**Text for analysis**
== Segment start ==

Similar to a water management plan, a ventilation management plan is established and supported by a multidisciplinary committee and aims to identify, develop and implement effective strategies to manage and maintain ventilation and other HVAC systems with a focus on compliance.
Although not yet explicitly required by The Joint Commission (TJC), the Environment of Care Standard EC.01.01.01 requires a utilities management plan, which includes ventilation and other HVAC systems. In addition, a ventilation plan is recommended in an addendum to the 2013 edition of the American National Standards Institute/ASHRAE/American Society for Health Care Engineering Standard 170, Ventilation of Health Care Facilities, and is necessary to ensure that space conditions are within criteria.
Nine-step process
The following nine-step process provides a framework for developing a VMP for health care facilities:
Step 1: Form a committee. A health care facility VMP will need buy-in from a multidisciplinary group of leaders across the organization. Engineering; planning, design and construction; accreditation; infection prevention; nursing; pharmacy; and perioperative services should be represented on the committee. If the organization has multiple sites, it should also include site leaders from each department.
Facilities professionals should consider making the committee a subcommittee of the environment of care (EOC) committee. The ventilation management committee (VMC) can make recommendations to the EOC committee and allows for a direct path to hospital administration.
The VMC may need to meet as often as monthly while the plan is in development. Meeting minutes should be recorded and included with the rest of the documentation for the plan.
Step 2: Determine the code reference. Various codes and standards include ventilation requirements for various spaces, many of which have conflicting instructions. For instance, ASHRAE, the United States Pharmacopeia, the Association for the Advancement of Medical Instrumentation and the American National Standards Institute, as well as state and local codes, all have ventilation requirements. To establish common language and processes related to ventilation and other HVAC requirements, the committee should decide on a single code to enforce in all spaces.

== Segment end ==

**Available data**

== Segment start ==

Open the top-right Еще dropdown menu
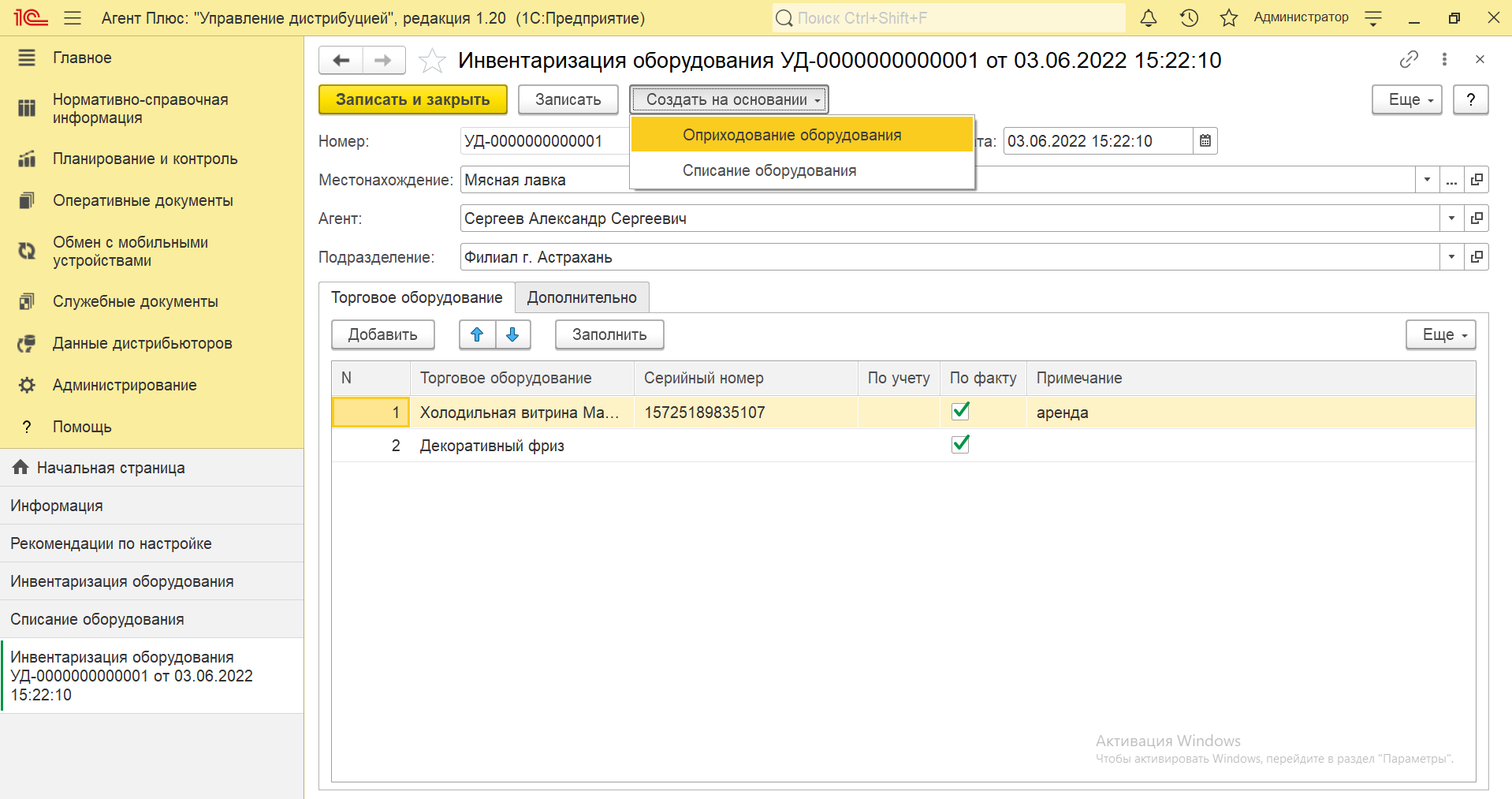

== Segment end ==
== Segment start ==

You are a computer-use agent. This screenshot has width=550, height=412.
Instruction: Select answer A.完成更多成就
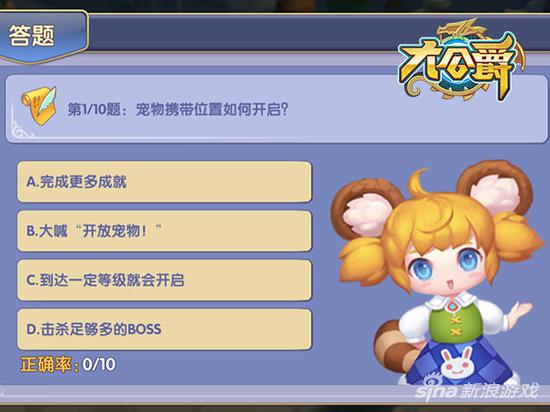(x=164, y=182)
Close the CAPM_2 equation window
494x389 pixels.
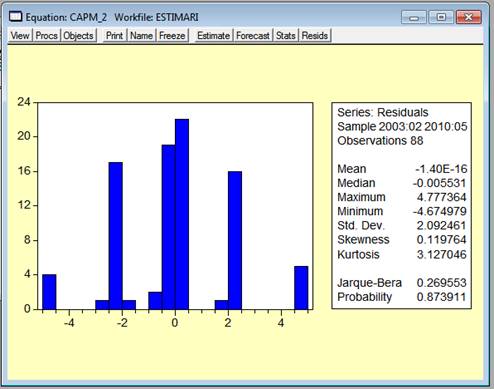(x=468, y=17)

== Segment end ==

**Assigned task 1**
Rewrite the section of the passage on ventilation management plans that opens with the words containing "Facilities professionals should" and closes with "to hospital administration.", swapping "hospital administration" for "senior leadership".
**Assigned task 2**
Carry on the passage about ventilation management plans from its last sentence.
The listing is separate material and has no connection to the passage on ventilation management plans.

**Exercise answer 1**
Facilities professionals should consider making the committee a subcommittee of the environment of care (EOC) committee. The ventilation management committee (VMC) can make recommendations to the EOC committee and allows for a direct path to senior leadership.

**Exercise answer 2**
Currently, TJC references the 2012 edition of National Fire Protection Association’s NFPA 99, Health Care Facilities Code, which references the 2008 edition of Standard 170. Table 7.1 within this standard includes design parameters for various spaces in a health care facility.
Typically, organizations adopt the code enforced by their regulatory AHJ with consideration given to adopting more stringent ventilation requirements for specific spaces or areas as defined by the organization. With this approach, there is potential that specific spaces do not meet enforced ventilation requirements due to a conflict in the requirements enforced by the AHJ and the state ventilation requirements under which the space was designed. Each facility should have a clear understanding of spaces in conflict and be prepared to discuss them during a survey.
Step 3: Develop a source of truth. The committee will need to develop a comprehensive list of all the spaces in the facility with ventilation requirements. The facility space management program likely already maintains a list of all spaces in the hospital, so facilities professionals should consider combining efforts. Otherwise, multiple lists will be required to be updated when a space changes use. Facility spaces constantly change to adapt to the needs of the organization. Any change requests should be reviewed by the committee to ensure that the existing ventilation in the space can support the requested change.
This is also a great opportunity to ensure the room usage, room name and the room name on the life safety plans all align. Facilities professionals should take the time to walk each space and confirm that the activities taking place in the rooms match the room name. They also may find that the same types of rooms have different naming conventions, such as “environmental services” and “housekeeping.” Health facilities professionals should consider aligning room names with the code reference the committee chooses to follow.
Step 4: Risk ranking. To prioritize testing and excursion response times, the space element criteria, including pressure, temperature and humidity, should be risk-ranked for each space. Chapter 4 of NFPA 99 outlines four categories of risk: Category 1 are facility systems in which failure of such equipment or system is likely to cause major injury or death of patients or caregivers; Category 2 are facility systems in which failure of such equipment or system is likely to cause minor injury to patients or caregivers; Category 3 are facility systems in which failure of such equipment or system is not likely to cause injury to patients or caregivers but can cause patient discomfort; and Category 4 are facility systems in which failure of such equipment would have no impact on patient care. Applying a risk ranking to each element in the space is an easy, uniform way to rank the criticality to patient care, which then determines the testing frequency (see sidebar above).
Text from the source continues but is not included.